BEGIN

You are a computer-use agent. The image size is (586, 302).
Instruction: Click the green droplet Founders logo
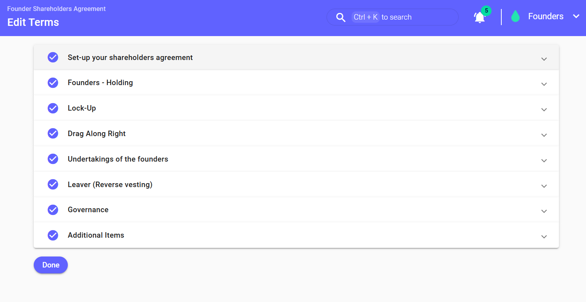[x=515, y=16]
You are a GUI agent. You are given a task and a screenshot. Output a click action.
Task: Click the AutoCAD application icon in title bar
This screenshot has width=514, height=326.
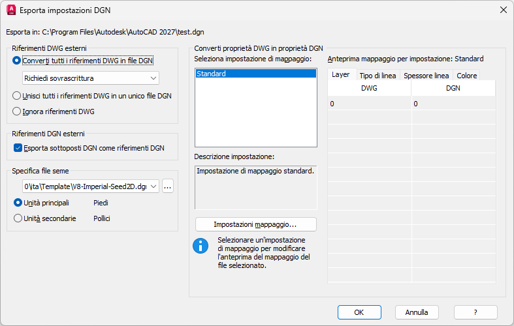tap(11, 10)
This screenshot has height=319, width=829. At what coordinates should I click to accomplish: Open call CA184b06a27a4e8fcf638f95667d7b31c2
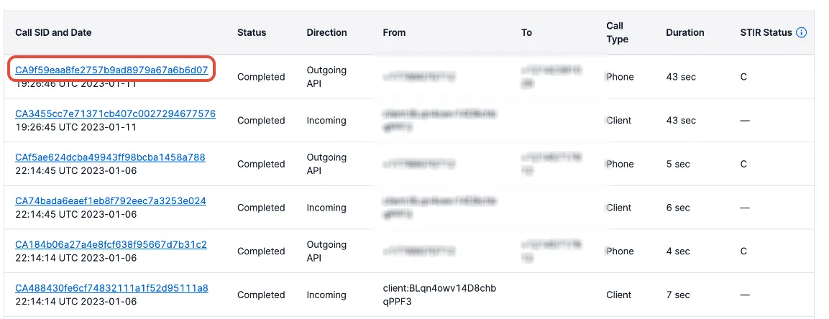pyautogui.click(x=111, y=245)

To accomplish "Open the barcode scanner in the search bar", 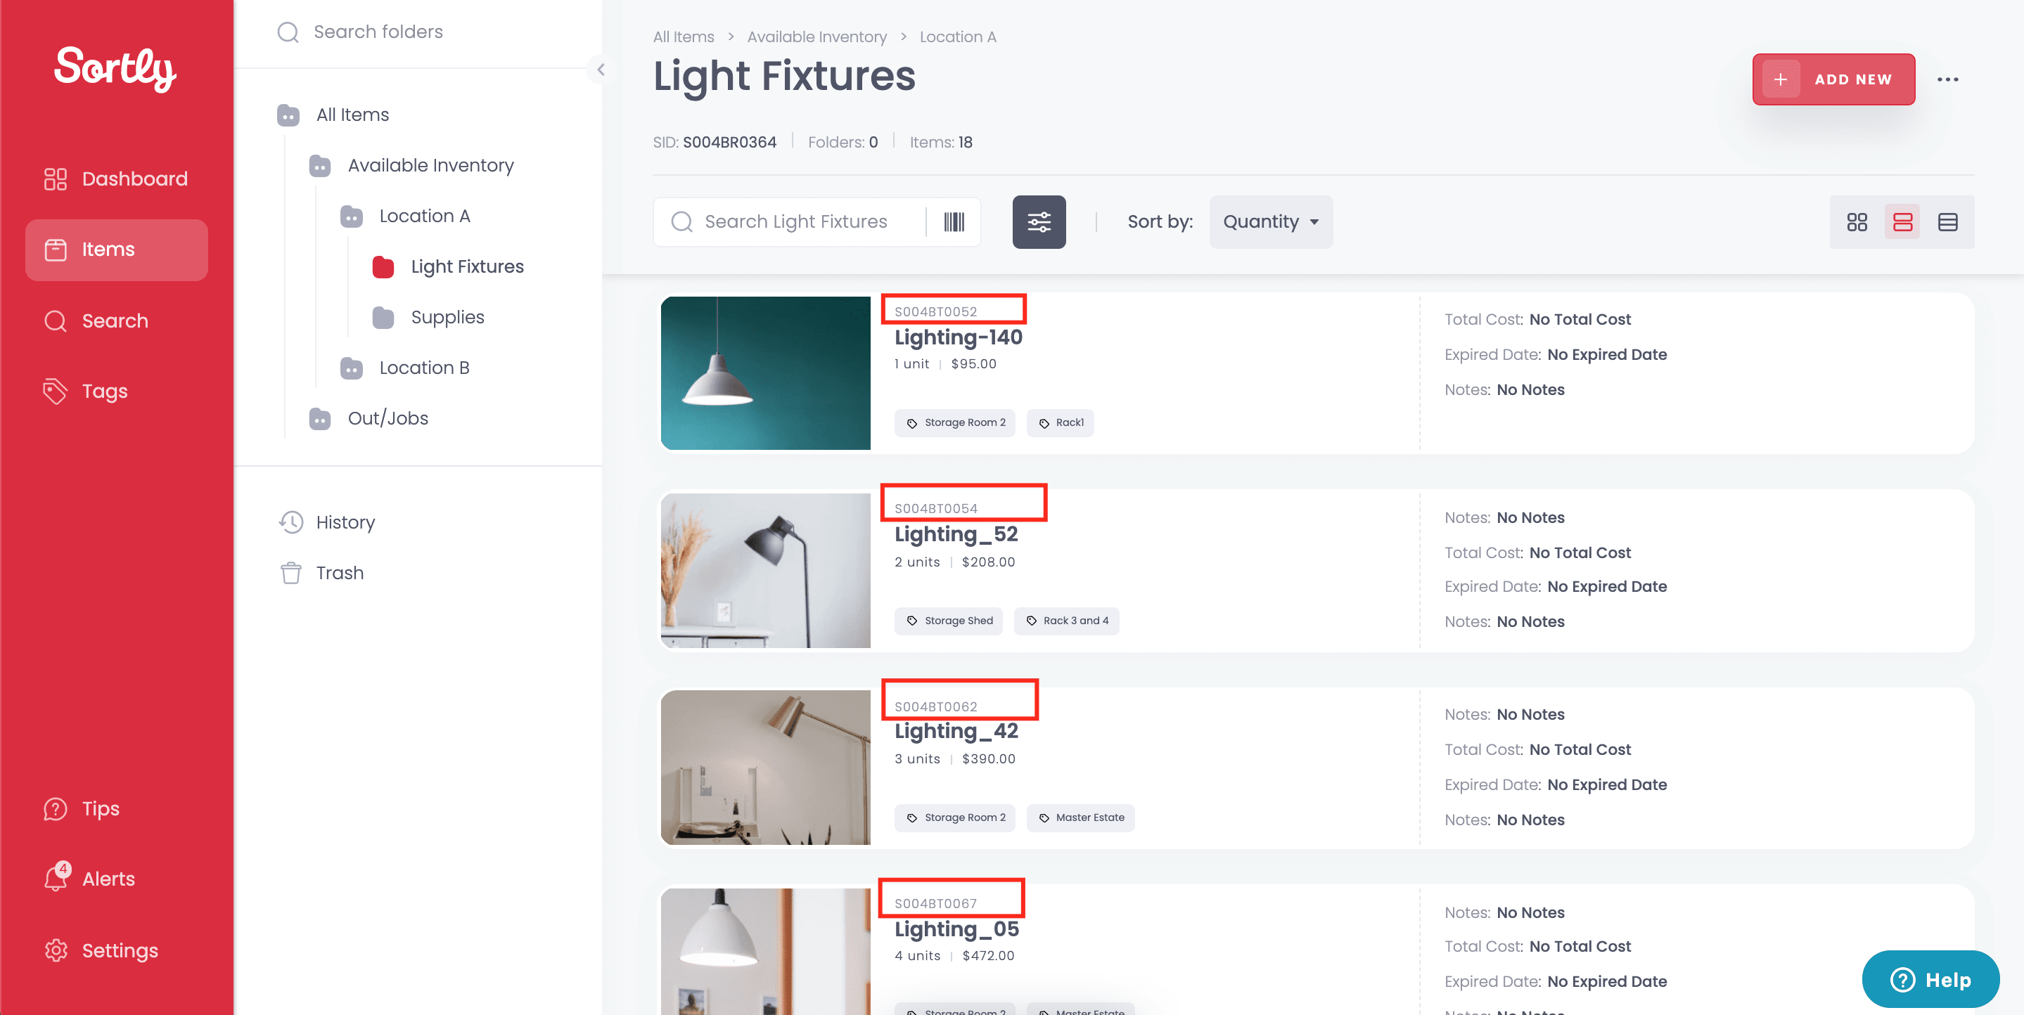I will coord(955,222).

END

▶ [What is needed] Taking the records above as input, show every line in which the word "agent" is present.

▶ [Exercise result]
You are a computer-use agent. The image size is (586, 302).
You are a GUI agent. You are given a task and a screenshot. Output a click action.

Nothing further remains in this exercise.